# [INSTRUCTIONS FOR THE TASK]
Each of the lines from the one that contains "Click the Size value input field" to the end of the entries below should be output exactly.

START RECORDED INFORMATION

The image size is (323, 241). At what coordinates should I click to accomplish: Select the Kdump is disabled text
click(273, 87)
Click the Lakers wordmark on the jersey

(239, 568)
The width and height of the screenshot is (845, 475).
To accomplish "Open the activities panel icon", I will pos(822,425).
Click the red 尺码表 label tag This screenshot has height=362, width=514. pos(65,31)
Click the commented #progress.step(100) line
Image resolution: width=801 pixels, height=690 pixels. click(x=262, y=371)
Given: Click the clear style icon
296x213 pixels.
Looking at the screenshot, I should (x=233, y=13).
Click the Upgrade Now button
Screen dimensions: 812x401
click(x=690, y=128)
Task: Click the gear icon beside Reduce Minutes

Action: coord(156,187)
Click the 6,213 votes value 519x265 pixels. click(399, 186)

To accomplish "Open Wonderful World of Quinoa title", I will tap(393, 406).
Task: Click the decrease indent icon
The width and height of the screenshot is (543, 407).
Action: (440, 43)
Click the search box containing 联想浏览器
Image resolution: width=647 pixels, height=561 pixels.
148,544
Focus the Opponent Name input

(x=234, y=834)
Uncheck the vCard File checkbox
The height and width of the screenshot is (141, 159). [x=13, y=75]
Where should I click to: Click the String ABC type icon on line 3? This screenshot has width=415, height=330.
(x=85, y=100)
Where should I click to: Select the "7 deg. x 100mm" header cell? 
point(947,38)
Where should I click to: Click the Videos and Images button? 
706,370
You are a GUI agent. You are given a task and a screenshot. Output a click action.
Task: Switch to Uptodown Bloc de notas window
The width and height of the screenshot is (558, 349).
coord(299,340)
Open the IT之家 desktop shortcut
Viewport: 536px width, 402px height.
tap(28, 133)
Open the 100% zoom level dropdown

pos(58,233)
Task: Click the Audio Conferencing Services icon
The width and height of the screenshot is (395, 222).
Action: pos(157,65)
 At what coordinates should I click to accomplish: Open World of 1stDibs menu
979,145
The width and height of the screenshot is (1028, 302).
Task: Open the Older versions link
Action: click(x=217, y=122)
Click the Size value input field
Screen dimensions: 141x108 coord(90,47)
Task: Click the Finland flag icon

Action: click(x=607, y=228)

END RECORDED INFORMATION

# [FINISHED EXERCISE]
Click the Size value input field
Screen dimensions: 141x108 coord(90,47)
Task: Click the Finland flag icon

Action: click(x=607, y=228)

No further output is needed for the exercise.